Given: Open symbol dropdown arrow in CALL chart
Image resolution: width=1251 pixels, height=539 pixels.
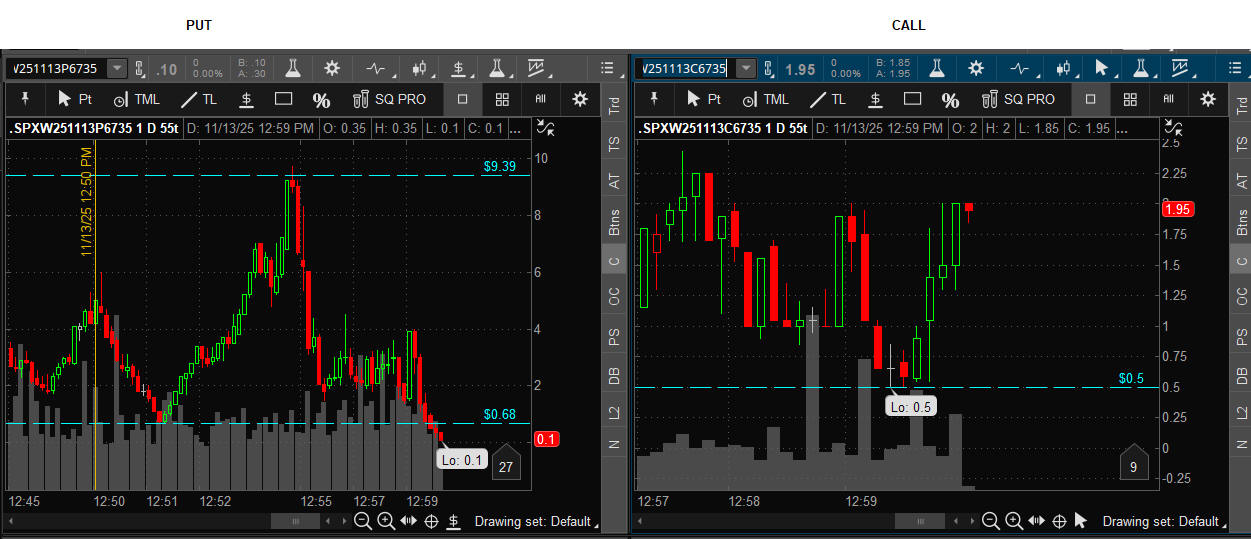Looking at the screenshot, I should pos(745,69).
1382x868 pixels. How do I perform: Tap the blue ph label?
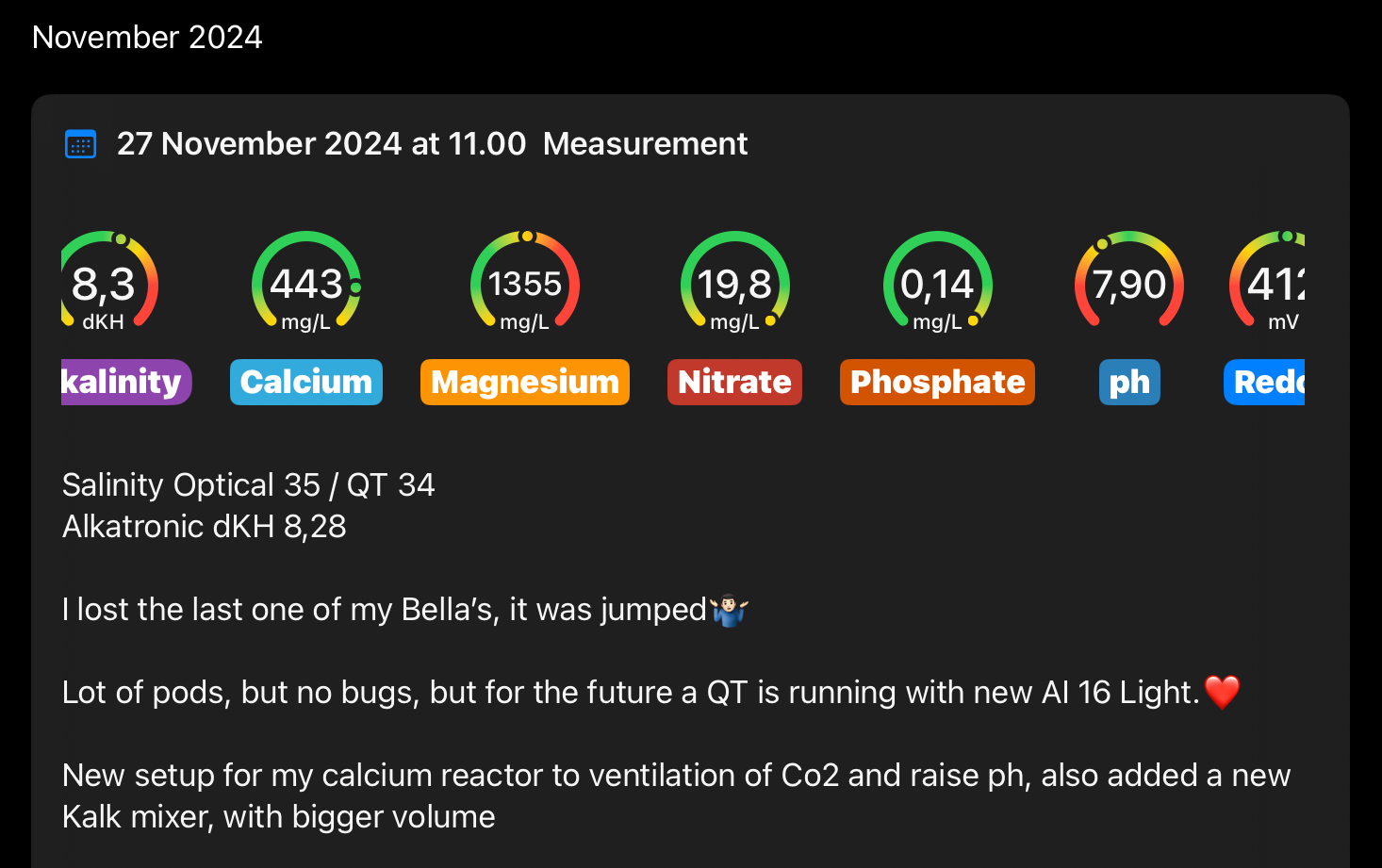[1129, 383]

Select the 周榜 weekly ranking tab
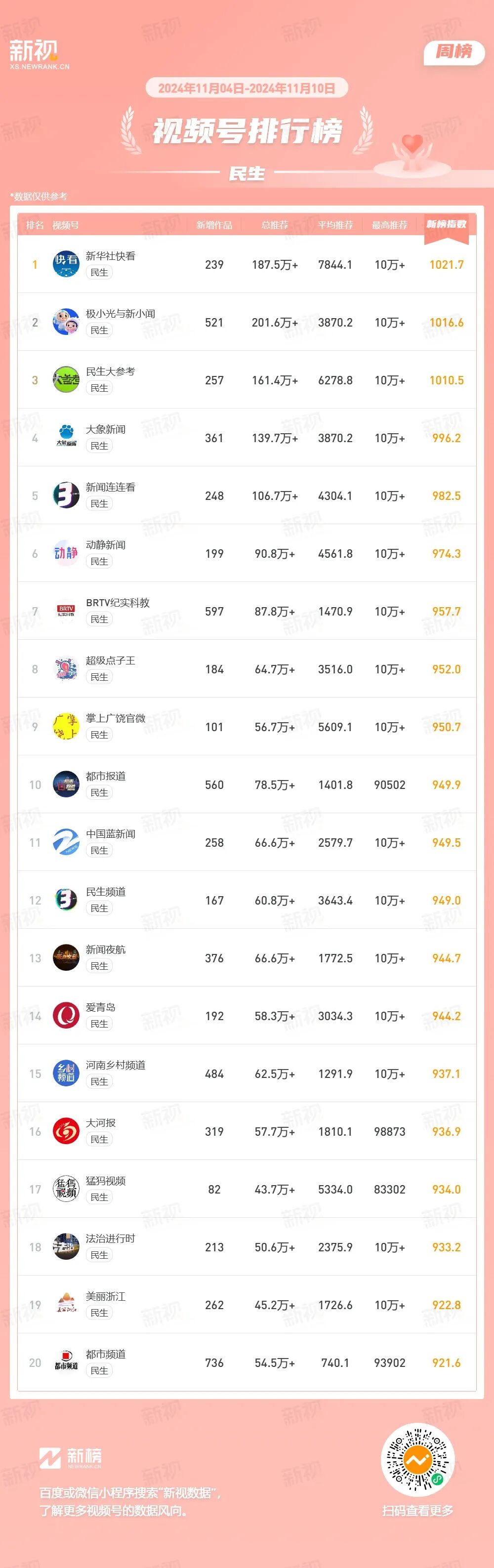454,52
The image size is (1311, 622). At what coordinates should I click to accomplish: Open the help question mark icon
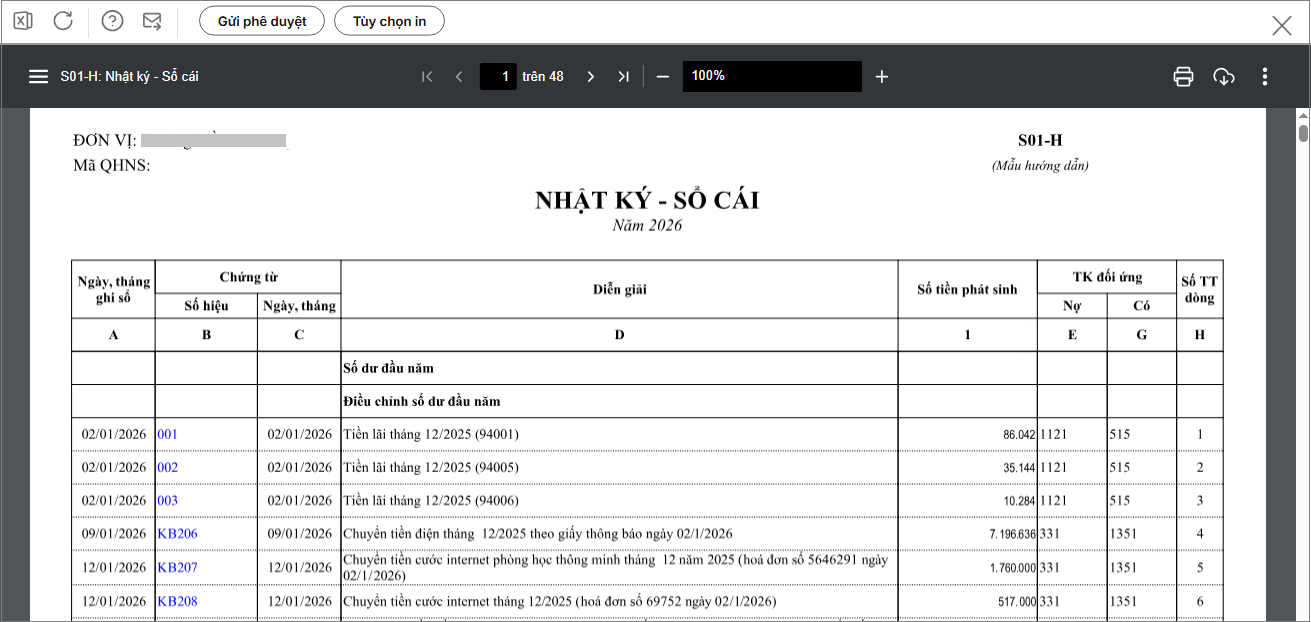[x=113, y=21]
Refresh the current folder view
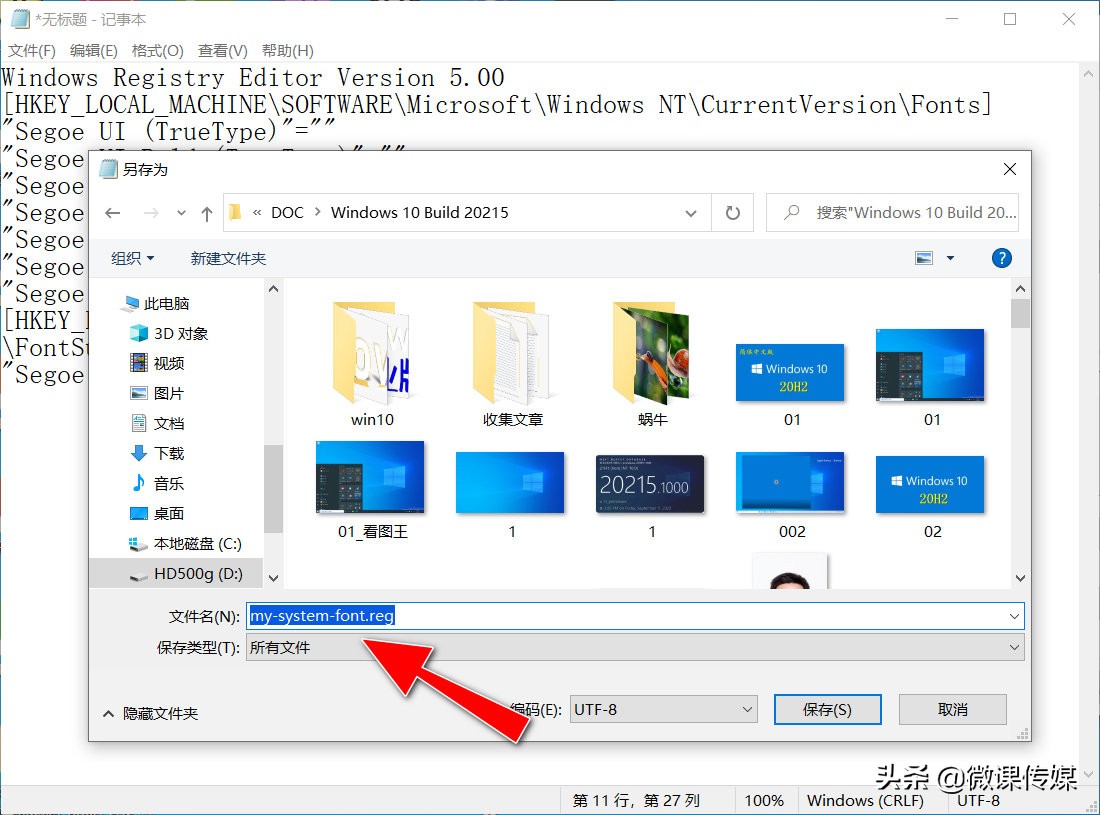 733,212
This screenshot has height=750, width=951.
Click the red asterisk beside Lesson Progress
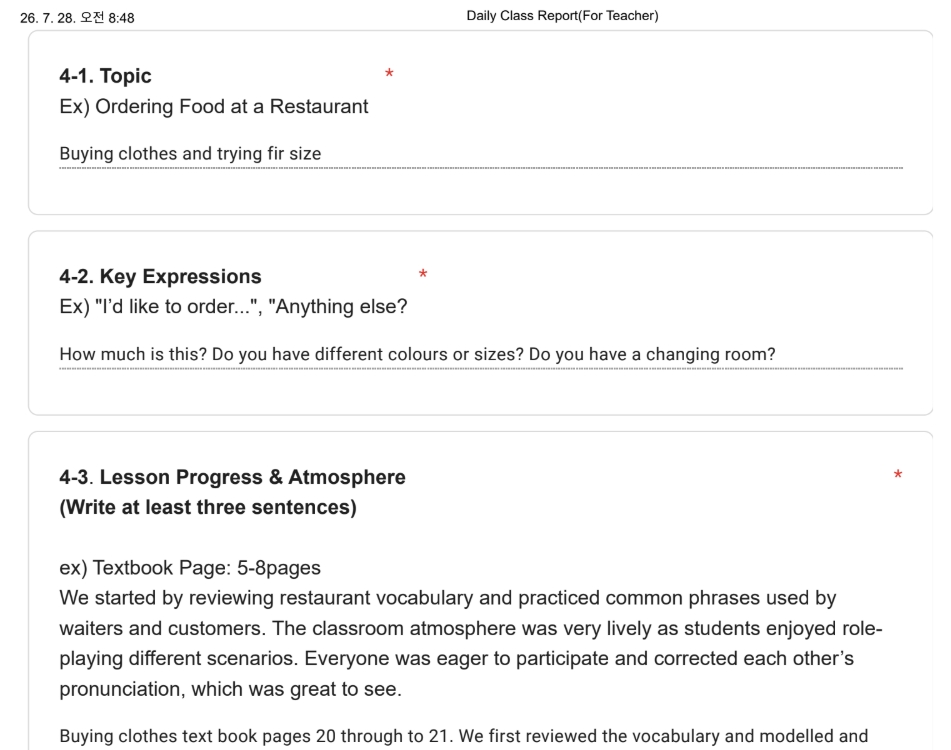[x=898, y=475]
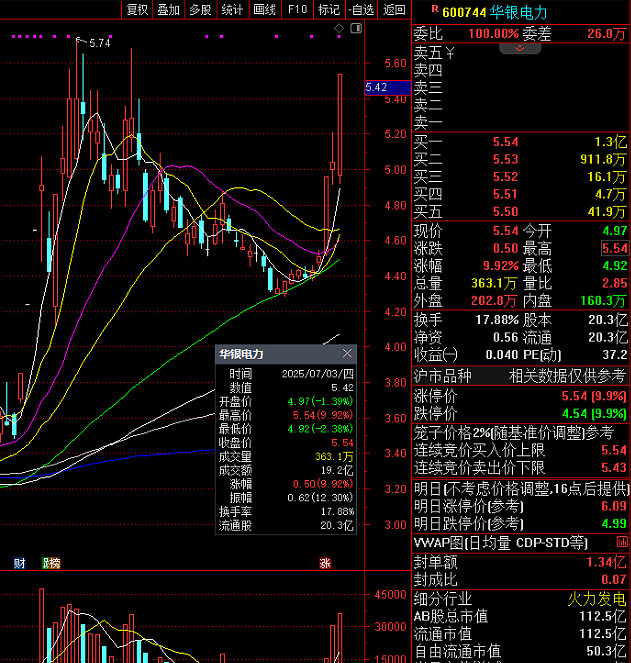631x663 pixels.
Task: Close the 华银电力 data popup
Action: 347,354
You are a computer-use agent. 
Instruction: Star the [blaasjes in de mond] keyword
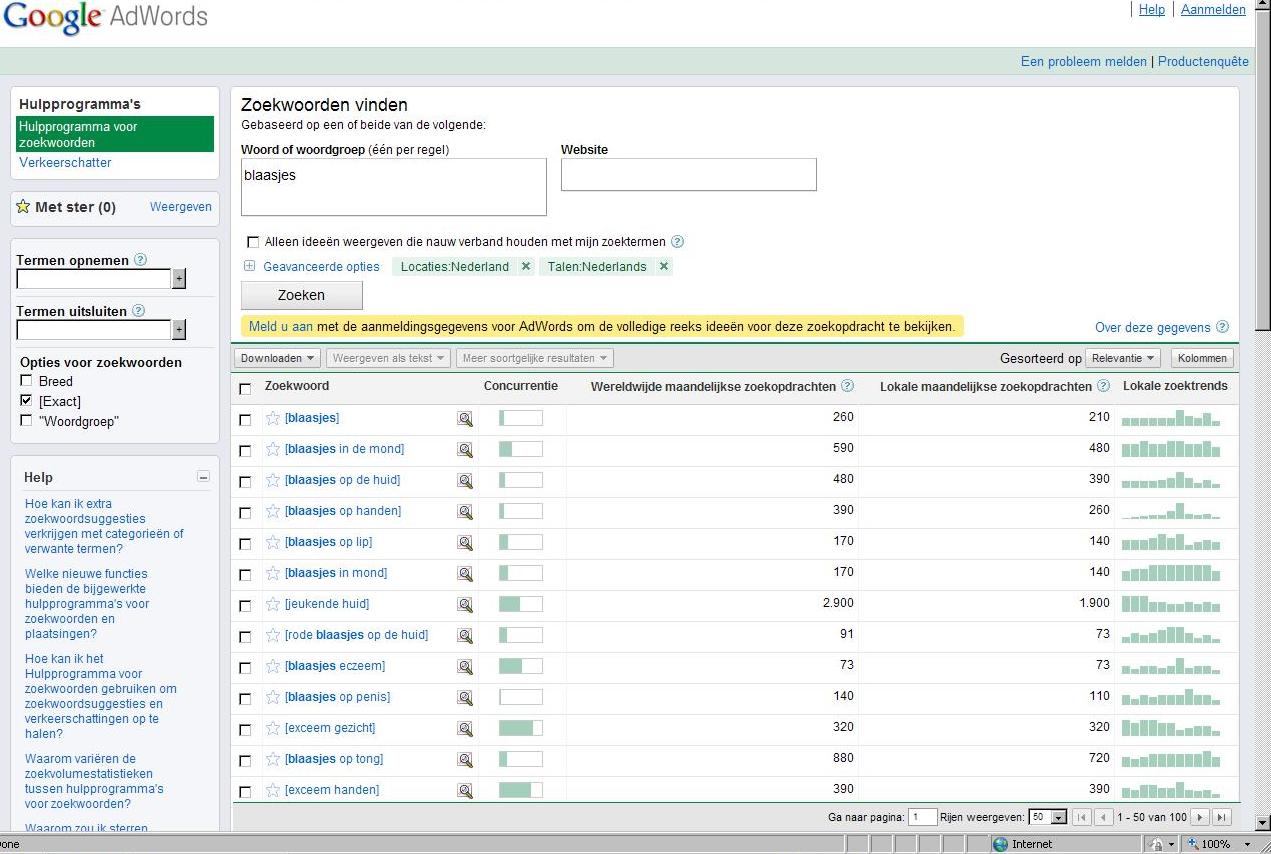pos(273,449)
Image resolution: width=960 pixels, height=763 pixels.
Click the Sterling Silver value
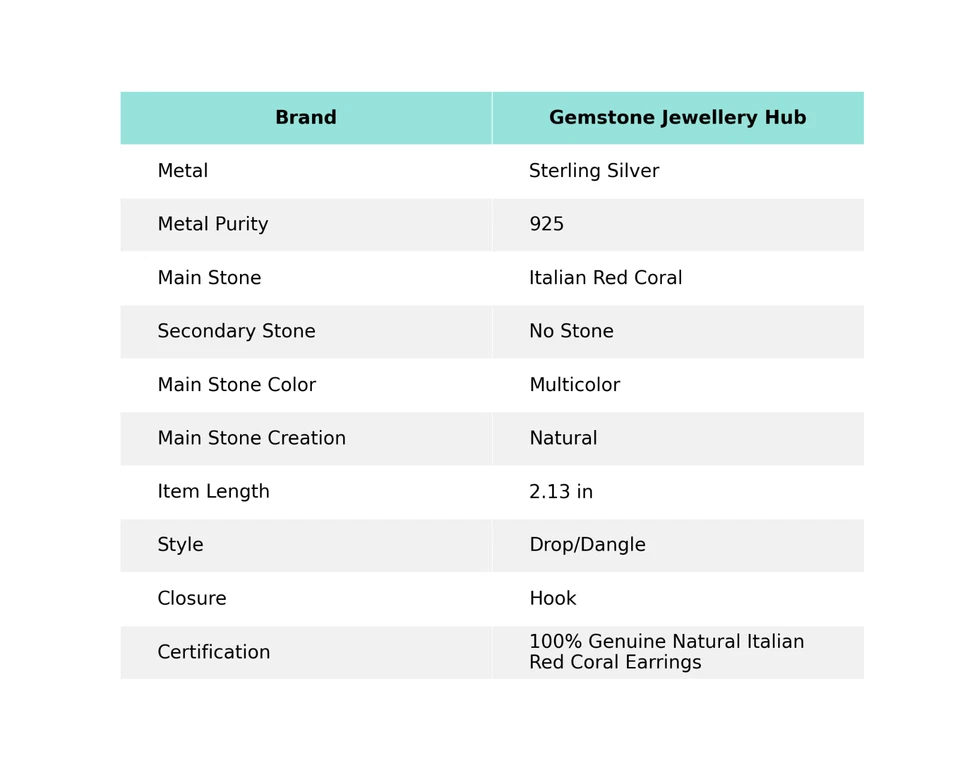click(x=594, y=171)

━━━━━━━━━━━━━━━━━━━━

# Exercise directions
Take the data above and set it down exactly, images excluded.

# Exercise answer
Given: Open symbol dropdown arrow in CALL chart
Image resolution: width=1251 pixels, height=539 pixels.
Looking at the screenshot, I should pos(745,69).
1382x868 pixels. How do I perform: Tap the blue ph label?
[1129, 383]

Select the 周榜 weekly ranking tab
454,52
The image size is (1311, 622). At what coordinates should I click to accomplish: Open the help question mark icon
[x=113, y=21]
Refresh the current folder view
 733,212
This screenshot has height=750, width=951.
Click the red asterisk beside Lesson Progress
[x=898, y=475]
631x663 pixels.
Task: Close the 华银电力 data popup
Action: 347,354
You are a computer-use agent. 
Instruction: Star the [blaasjes in de mond] keyword
pos(273,449)
Image resolution: width=960 pixels, height=763 pixels.
Click the Sterling Silver value
click(x=594, y=171)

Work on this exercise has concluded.